Anatolia's "Alcatraz": The Sinop Prison

12/26/23

5 Minute

Anatolia's "Alcatraz": The Sinop Prison

 

In recent times, a motivation to travel has come to the fore that was not very pronounced in the past. It has been understood that people do not only travel the world for purposes such as entertainment, relaxation and exploration. In addition to the joy of happiness and discovering new places, people also wanted to deal with the pain of history and see the places where tragic events had taken place that had cost the lives of others. Perhaps by visiting such places they wanted to confront the dark side of human history and in some way atone for the suffering of the past by preventing a repetition of the same pain. Perhaps they wanted to touch the souls of those who had experienced these tragedies, breathe the air they had once breathed, and rediscover the meaning of life for themselves by sharing the great pain. Whatever the reason, people wanted to see these places, and this desire was expressed through the concept of dark tourism. The city of Pripyat, where the Chernobyl disaster occurred, and the Auschwitz-Birkenau concentration camp, where millions of people were murdered, are among the first places that come to mind when talking about dark tourism worldwide.
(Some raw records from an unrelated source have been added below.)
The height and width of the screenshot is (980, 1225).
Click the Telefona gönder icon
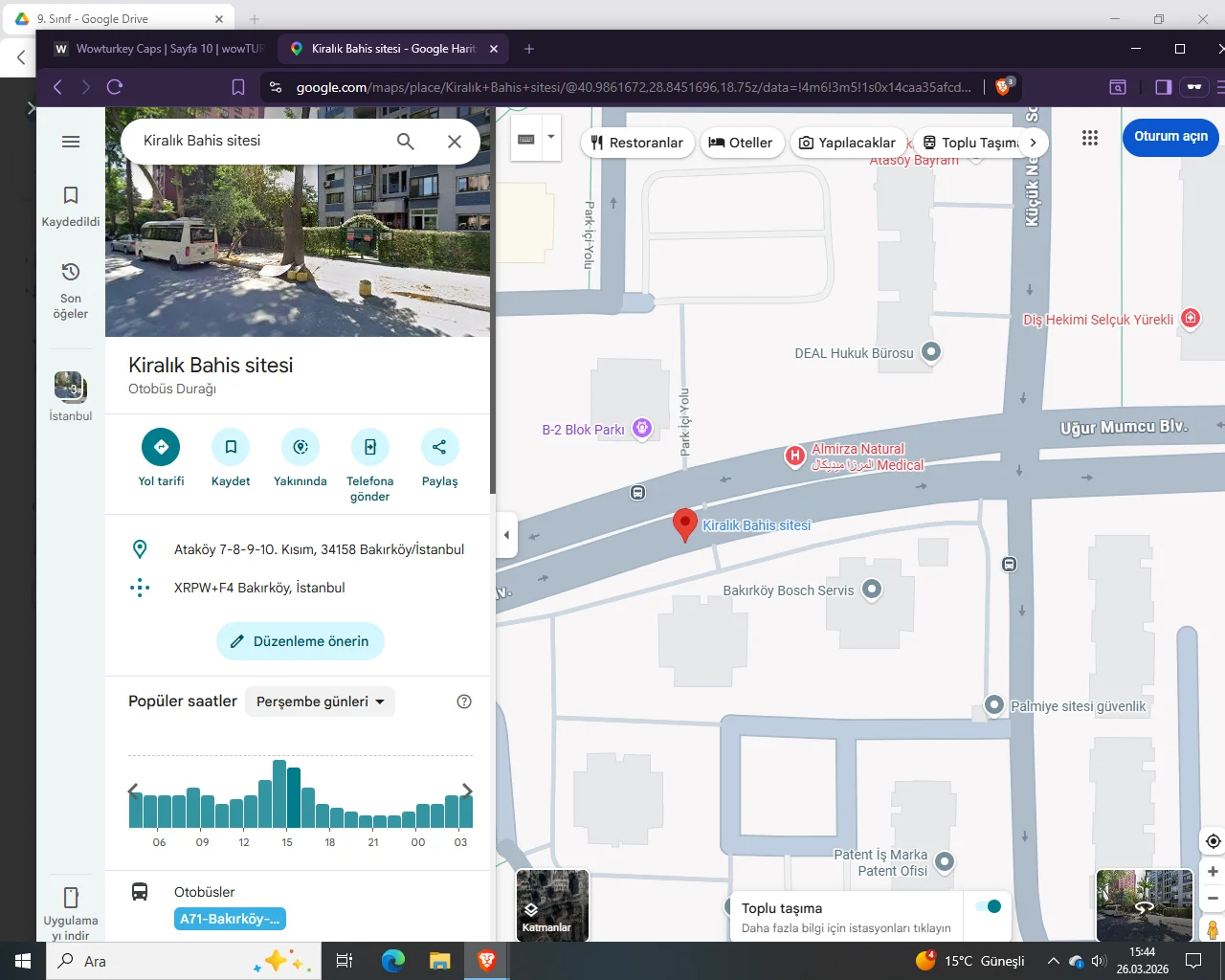[x=369, y=447]
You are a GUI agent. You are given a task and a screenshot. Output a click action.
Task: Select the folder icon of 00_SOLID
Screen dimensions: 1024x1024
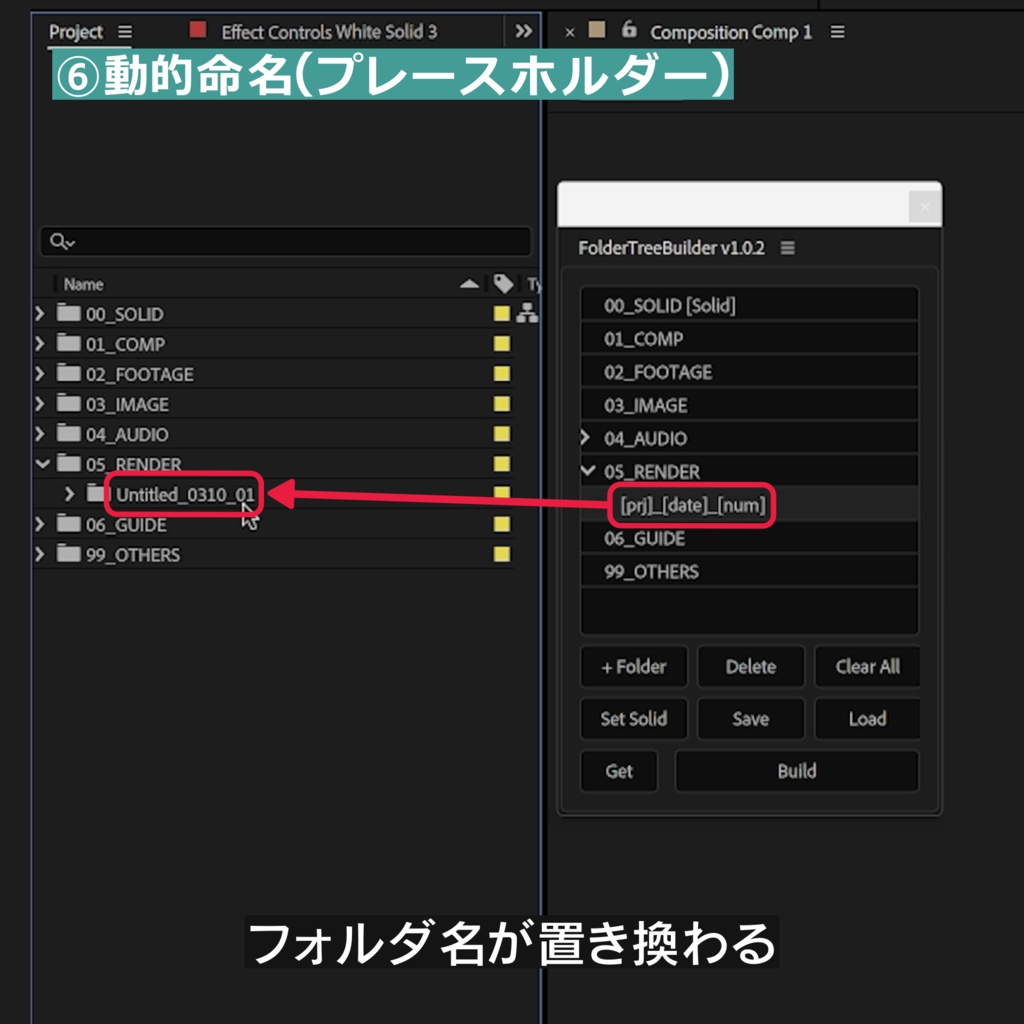(x=67, y=313)
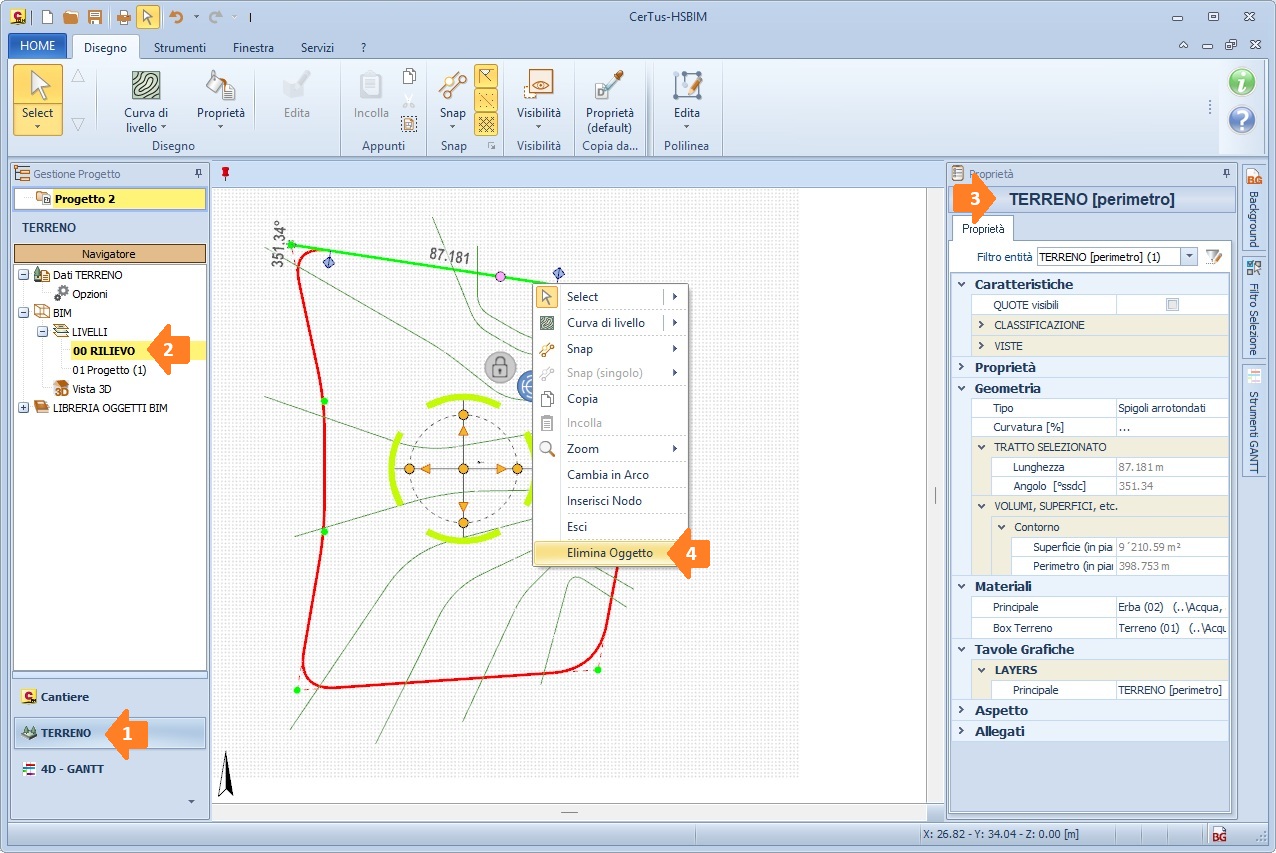Click the Proprietà (default) copy icon
1276x853 pixels.
(609, 86)
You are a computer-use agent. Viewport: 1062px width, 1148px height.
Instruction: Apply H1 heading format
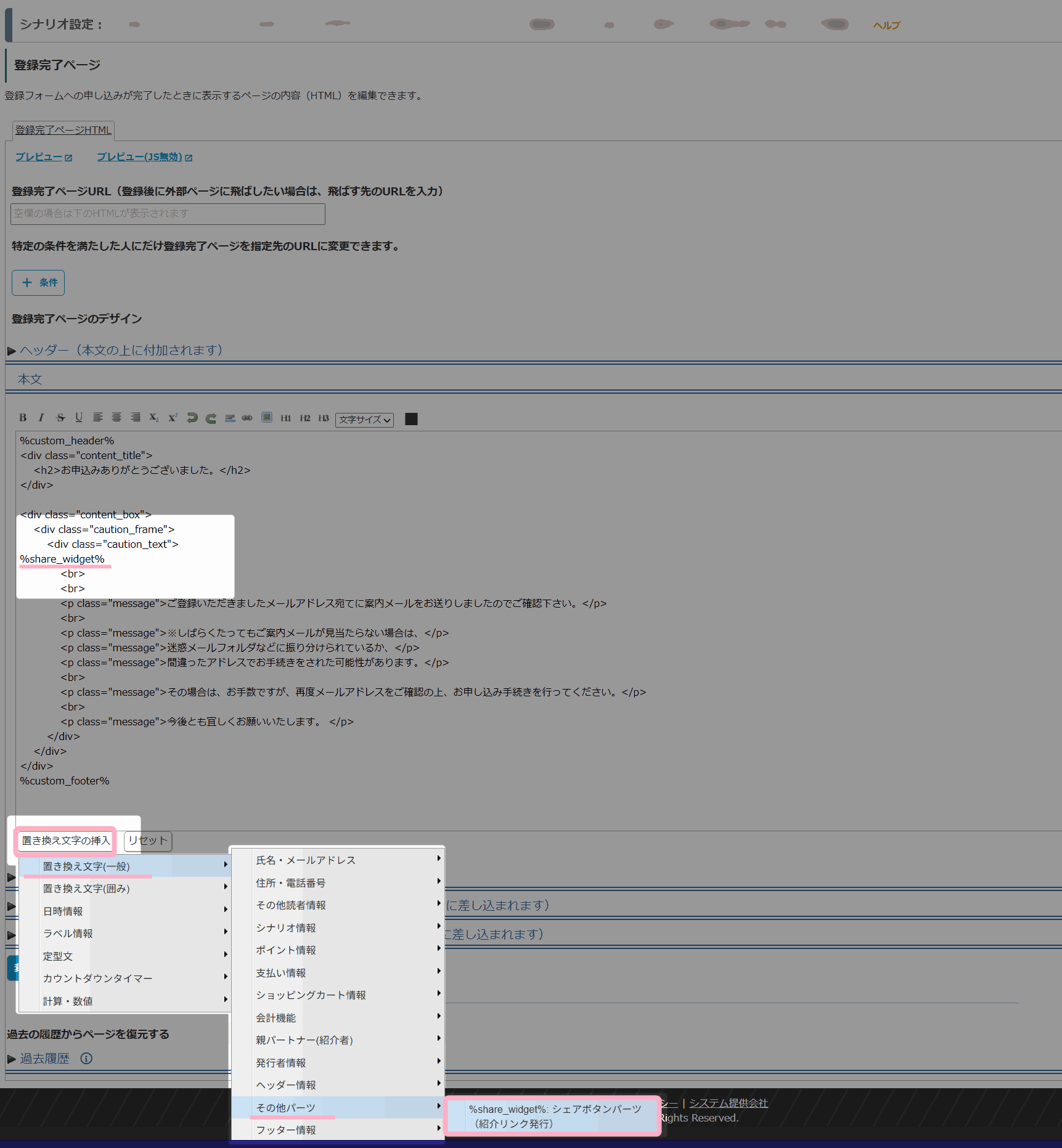286,418
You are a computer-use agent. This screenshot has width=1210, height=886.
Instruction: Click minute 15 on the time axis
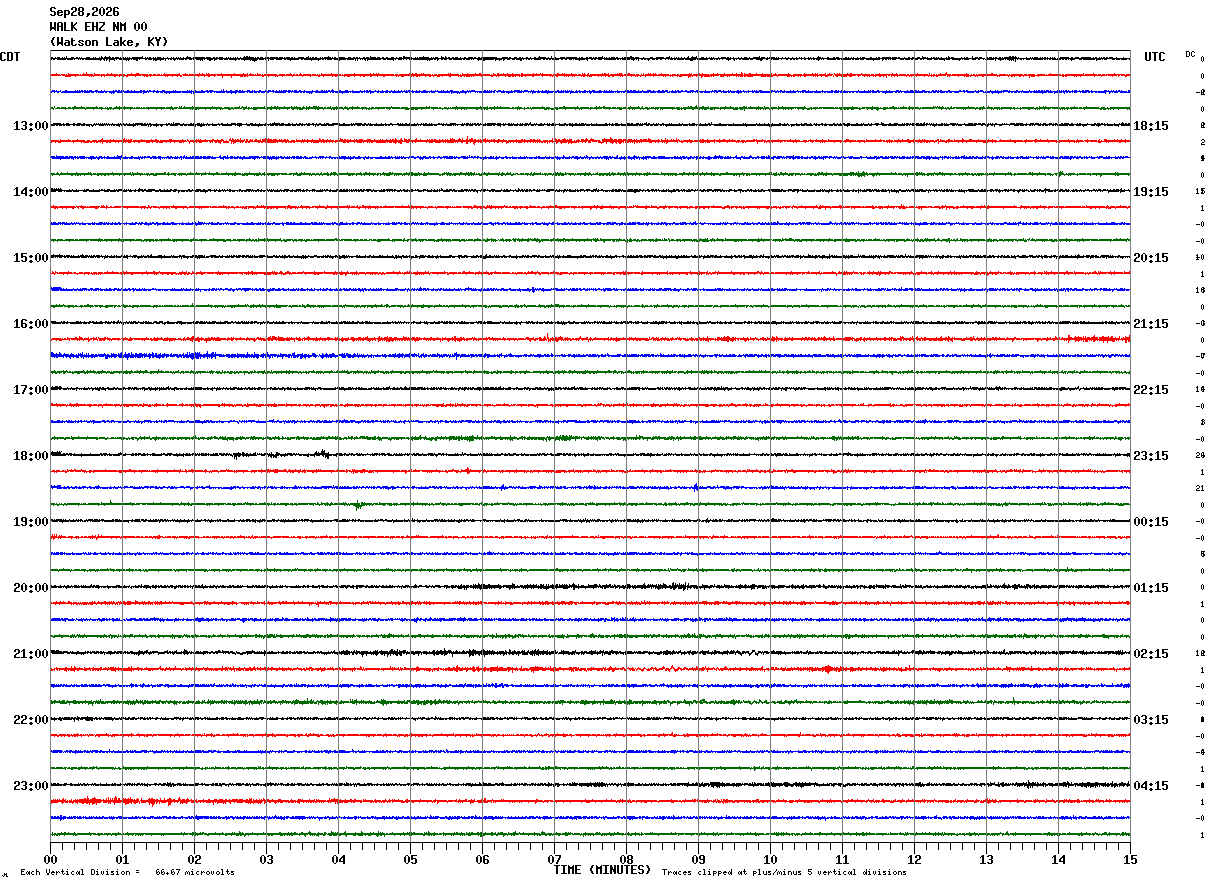[x=1130, y=859]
In Türkiye, the historic Sinop Prison, known as the "Alcatraz" of Anatolia and converted into a museum in 2000, is one of these places.

 

"They Don't Even Let Birds Fly"

 

The history of Sinop Prison, which is located in the inner part of Sinop Castle and dates back to the 6th century BC, goes back to the beginning of its use as a dungeon in 1560. Evliya Çelebi described it as "a large and terrifying castle with 300 iron doors, huge guards with arms tied to iron bars, each of whom could hang ten men by their mustaches". In 1887, the dungeon was officially converted into a prison.

 

In fact, it is very difficult to escape from here. This is because the facility is not only located behind the towers of Sinop Castle, but also behind the towers of the inner castle, so you have to negotiate a double tower to get out. One of the last guards of Sinop Prison, before it was converted into a museum, tells of three escape attempts that he knew about. In one of them, a prisoner escaped by cutting the bars with a hacksaw hidden in the sole of his shoe and jumping into the sea, and was caught three days later when he entered a policeman's house to ask for bread. Another prisoner managed to reach the sea by swimming through the sewers. The third prisoner, who tried to do the same as his predecessor, drowned because the exit of the sewer had been closed with bars after the last escape.

 

"Crazy Waves Outside"

 

One of the most difficult aspects for the inmates of Sinop Prison is the wall thickness of the building, the distance of about one wall thickness between the building and the sea. Those who have to endure the seemingly endless time of incarceration must constantly listen to the sound of the waves, which reminds them of the vast sea right next to them. Furthermore, those who are forced to stay in the areas where the floor is at sea level are exposed to excessive humidity, and even if they are released from prison one day, they know that they will never regain their former health.

 

In the long and melancholy history of Sinop Prison, many famous personalities have spent their time in the wards and cells of Sinop Prison. The memories of the writers who have stayed here are reflected in their works in different ways. Perhaps the most memorable are the poems of Sabahattin Ali, which have gained great popularity, especially the version of the poem "Aldırma Gönül" set to music, which is almost like an anonymous folk song in Türkiye. Kerim Korcan's "Tatar Ramazan"," which was written and filmed based on his experiences in Sinop Prison, has also become one of the unforgettable classics of Turkish cinema.


Perhaps Sabahattin Ali's lines best evoke Sinop Prison: "Crazy waves outside / Come and lick the walls / They distract you with these noises / Do not care, my heart, do not care." To see the ward where the poet spent these unique days, you can visit the historic Sinop Prison.